After performing multiple imputation, you should inspect the trace plots of the imputed variables to verify convergence. Mice.jl includes the a plotting function to do this.

RecipesBase.plot — Function

plot(
    mids::Mids,
    var::String
    )

Plots the mean and standard deviation of the imputed values for a given variable. Here var is given as a string (the name of the variable).

source

plot(
    mids::Mids,
    var_no::Int
    )

Plots the mean and standard deviation of the imputed values for a given variable. Here var_no is given as an integer (the index of the variable in the visitSequence).

source

You do need to load the package Plots.jl to see the plots:

using Plots

# Not run
plot(myMids, 7)

Binding imputations together

If you have a number of Mids objects that were produced in the same way (e.g. through multithreading), you can bind them together into a single Mids object using the function bindImputations. Note that the log of events might not make sense in the resulting object: it is better to inspect the logs of the individual objects before binding them together.

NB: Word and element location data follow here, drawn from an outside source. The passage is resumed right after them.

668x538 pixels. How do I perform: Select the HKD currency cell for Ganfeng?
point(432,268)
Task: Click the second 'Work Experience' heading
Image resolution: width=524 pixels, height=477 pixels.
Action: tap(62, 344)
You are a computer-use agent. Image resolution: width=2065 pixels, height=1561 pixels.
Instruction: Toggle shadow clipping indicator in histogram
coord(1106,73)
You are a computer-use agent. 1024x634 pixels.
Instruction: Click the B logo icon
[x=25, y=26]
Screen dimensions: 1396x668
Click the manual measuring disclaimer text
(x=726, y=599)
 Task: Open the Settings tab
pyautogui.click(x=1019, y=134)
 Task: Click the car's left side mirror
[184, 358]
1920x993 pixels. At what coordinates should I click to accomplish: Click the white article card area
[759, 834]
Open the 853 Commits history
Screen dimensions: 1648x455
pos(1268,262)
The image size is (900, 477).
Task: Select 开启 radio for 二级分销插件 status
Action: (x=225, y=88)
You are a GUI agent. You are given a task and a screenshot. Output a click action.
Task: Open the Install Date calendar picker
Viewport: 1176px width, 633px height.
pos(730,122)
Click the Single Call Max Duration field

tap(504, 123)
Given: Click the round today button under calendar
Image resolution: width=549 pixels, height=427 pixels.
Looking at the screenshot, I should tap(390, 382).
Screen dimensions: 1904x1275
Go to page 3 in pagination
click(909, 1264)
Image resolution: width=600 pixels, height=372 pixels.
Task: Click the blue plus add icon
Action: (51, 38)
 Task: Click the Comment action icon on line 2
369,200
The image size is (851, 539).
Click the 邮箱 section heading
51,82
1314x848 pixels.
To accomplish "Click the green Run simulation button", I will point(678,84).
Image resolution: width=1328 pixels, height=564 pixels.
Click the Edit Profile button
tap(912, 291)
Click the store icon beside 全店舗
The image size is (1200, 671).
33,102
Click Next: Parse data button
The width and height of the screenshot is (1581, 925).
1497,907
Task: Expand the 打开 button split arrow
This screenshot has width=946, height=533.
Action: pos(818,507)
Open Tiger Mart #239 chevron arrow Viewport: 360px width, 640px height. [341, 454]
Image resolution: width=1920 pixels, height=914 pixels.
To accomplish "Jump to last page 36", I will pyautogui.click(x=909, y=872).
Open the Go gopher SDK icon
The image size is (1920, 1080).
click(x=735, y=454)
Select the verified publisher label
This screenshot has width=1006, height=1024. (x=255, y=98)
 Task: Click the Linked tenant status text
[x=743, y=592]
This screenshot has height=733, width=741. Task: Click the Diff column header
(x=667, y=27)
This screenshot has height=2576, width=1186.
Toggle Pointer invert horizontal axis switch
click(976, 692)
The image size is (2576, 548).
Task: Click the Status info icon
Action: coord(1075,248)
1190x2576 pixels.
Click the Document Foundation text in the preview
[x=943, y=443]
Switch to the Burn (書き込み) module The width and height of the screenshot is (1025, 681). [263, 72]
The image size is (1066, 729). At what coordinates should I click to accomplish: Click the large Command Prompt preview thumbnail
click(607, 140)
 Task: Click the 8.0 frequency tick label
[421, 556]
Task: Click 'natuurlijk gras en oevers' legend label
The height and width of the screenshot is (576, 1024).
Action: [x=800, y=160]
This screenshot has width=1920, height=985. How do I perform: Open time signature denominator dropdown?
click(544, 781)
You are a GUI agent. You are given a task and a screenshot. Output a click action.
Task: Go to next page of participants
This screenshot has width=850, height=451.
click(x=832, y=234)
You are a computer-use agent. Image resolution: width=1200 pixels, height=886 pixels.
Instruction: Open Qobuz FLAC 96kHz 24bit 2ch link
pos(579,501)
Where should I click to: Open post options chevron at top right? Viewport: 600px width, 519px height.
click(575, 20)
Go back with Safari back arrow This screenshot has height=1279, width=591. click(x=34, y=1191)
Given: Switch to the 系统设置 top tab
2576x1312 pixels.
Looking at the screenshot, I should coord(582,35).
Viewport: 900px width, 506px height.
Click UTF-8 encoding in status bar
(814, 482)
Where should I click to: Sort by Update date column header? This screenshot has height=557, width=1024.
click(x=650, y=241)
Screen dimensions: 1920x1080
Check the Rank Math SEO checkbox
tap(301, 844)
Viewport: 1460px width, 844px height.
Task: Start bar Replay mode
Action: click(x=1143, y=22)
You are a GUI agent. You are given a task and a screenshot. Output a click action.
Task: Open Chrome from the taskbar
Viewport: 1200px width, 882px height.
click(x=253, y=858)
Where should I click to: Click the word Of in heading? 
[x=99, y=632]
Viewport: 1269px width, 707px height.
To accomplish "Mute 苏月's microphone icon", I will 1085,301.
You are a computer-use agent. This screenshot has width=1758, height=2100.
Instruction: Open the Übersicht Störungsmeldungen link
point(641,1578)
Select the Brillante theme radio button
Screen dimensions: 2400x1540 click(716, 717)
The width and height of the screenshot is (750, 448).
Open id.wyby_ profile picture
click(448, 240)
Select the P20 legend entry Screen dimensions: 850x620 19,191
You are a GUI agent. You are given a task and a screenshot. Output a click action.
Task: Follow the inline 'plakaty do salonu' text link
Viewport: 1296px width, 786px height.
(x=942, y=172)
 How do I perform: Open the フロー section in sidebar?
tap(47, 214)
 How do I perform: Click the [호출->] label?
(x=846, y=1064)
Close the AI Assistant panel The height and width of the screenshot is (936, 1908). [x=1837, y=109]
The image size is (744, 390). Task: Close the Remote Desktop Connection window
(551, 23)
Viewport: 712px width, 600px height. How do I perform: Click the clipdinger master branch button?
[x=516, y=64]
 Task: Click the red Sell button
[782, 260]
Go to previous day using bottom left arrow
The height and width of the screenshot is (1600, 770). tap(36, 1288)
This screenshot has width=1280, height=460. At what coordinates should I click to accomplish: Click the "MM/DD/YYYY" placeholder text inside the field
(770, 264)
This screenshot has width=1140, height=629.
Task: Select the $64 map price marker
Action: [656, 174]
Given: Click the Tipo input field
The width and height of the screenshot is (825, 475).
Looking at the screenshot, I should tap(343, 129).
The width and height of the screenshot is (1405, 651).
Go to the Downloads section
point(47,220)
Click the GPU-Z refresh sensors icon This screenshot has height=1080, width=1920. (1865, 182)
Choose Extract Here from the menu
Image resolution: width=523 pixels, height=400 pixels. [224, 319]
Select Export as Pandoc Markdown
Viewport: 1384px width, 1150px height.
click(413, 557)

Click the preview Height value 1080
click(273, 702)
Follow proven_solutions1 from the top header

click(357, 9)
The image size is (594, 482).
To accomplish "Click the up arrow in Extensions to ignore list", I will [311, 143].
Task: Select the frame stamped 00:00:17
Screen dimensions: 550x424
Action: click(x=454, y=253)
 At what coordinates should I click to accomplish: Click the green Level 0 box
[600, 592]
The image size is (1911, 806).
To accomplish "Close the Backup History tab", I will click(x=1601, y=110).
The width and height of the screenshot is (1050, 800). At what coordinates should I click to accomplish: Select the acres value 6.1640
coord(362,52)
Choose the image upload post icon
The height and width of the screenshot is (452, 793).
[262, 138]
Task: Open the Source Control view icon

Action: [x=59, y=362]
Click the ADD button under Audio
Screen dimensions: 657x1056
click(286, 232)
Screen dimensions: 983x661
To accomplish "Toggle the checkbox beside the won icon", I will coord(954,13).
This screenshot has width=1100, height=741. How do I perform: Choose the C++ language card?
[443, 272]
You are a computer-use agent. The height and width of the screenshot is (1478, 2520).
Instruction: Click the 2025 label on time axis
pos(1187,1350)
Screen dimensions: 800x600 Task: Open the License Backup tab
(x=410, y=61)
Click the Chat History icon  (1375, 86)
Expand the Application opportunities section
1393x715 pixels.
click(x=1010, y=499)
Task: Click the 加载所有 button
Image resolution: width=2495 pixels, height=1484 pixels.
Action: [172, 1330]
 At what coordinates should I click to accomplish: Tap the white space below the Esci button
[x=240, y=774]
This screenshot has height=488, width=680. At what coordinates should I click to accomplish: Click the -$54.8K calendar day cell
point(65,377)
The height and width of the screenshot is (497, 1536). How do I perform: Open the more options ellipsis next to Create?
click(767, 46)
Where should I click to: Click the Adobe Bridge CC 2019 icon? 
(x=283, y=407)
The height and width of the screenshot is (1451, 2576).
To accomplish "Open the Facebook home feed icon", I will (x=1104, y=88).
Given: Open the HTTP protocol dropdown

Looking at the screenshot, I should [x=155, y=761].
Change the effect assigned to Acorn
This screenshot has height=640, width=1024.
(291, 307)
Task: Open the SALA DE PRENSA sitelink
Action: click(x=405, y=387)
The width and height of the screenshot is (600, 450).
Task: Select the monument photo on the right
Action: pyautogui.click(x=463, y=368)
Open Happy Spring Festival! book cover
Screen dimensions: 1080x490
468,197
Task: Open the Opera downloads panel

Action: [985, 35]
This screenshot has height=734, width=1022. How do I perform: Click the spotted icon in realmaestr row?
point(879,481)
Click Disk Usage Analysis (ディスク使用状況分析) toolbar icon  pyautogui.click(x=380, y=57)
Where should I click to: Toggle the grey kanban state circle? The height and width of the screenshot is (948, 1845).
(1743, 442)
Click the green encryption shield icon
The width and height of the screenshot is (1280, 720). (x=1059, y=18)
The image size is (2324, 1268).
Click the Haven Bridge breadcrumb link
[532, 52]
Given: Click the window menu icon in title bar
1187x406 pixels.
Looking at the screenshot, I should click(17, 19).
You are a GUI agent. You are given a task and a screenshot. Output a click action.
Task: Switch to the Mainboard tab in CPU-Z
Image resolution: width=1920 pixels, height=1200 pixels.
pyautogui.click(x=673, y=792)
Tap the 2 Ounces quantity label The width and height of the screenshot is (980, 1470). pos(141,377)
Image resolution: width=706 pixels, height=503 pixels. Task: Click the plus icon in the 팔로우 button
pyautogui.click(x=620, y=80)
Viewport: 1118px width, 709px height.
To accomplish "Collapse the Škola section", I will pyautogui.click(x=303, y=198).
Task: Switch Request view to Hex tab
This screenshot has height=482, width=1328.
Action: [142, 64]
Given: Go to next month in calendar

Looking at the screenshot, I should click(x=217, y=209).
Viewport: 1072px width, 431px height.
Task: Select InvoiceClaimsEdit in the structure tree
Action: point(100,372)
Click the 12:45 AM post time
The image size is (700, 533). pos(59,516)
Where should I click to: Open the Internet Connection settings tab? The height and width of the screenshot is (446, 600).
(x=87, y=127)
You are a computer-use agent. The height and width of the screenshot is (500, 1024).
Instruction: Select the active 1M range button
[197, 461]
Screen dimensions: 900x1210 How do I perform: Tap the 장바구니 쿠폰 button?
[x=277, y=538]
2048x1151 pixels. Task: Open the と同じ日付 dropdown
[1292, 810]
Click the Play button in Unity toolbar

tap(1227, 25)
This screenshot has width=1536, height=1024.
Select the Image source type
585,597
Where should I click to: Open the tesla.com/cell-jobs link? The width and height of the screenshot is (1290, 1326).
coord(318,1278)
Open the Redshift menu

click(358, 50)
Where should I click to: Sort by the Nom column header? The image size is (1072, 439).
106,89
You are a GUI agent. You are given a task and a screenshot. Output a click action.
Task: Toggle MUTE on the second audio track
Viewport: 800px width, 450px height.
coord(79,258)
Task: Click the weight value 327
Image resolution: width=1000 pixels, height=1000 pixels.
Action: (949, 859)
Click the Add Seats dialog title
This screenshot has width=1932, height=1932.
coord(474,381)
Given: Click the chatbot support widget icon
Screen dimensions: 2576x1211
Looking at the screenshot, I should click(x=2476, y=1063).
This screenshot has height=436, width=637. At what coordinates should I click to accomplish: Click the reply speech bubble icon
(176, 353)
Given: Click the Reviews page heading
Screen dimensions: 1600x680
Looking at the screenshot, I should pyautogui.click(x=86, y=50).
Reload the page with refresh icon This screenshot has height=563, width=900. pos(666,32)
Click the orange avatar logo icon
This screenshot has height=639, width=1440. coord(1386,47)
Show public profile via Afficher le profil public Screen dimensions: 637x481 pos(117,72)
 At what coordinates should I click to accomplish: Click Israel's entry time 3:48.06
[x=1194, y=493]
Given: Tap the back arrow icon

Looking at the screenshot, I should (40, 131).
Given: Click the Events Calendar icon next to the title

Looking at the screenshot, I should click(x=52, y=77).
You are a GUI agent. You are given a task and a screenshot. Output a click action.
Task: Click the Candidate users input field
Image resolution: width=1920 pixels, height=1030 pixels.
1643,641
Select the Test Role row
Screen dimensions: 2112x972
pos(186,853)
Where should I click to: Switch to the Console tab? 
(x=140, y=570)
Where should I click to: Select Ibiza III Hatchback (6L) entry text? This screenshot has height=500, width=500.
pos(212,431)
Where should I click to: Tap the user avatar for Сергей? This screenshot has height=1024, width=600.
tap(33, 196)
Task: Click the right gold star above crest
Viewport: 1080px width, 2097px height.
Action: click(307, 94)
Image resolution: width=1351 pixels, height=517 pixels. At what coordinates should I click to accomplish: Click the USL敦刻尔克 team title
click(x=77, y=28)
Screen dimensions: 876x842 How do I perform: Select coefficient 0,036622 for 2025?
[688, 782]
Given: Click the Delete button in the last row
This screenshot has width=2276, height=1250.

Mice.bindImputations — Function

bindImputations(
    mids1::Mids,
    mids2::Mids
    )

Combines two Mids objects into one. The two objects must have been created from the same dataset, with the same imputation methods, predictor matrix, visit sequence and number of iterations. The numbers of imputations can be different.

source

bindImputations(
    midsVector::Vector{Mids}
    )

Combines a vector of Mids objects into one Mids object. They must all have been created from the same dataset with the same imputation methods, predictor matrix, visit sequence and number of iterations. The number of imputations can be different.

source

bindImputations(
    mids...
    )

Combines any number of Mids objects into one Mids object. They must all have been created from the same dataset with the same imputation methods, predictor matrix, visit sequence and number of iterations. The number of imputations can be different.

source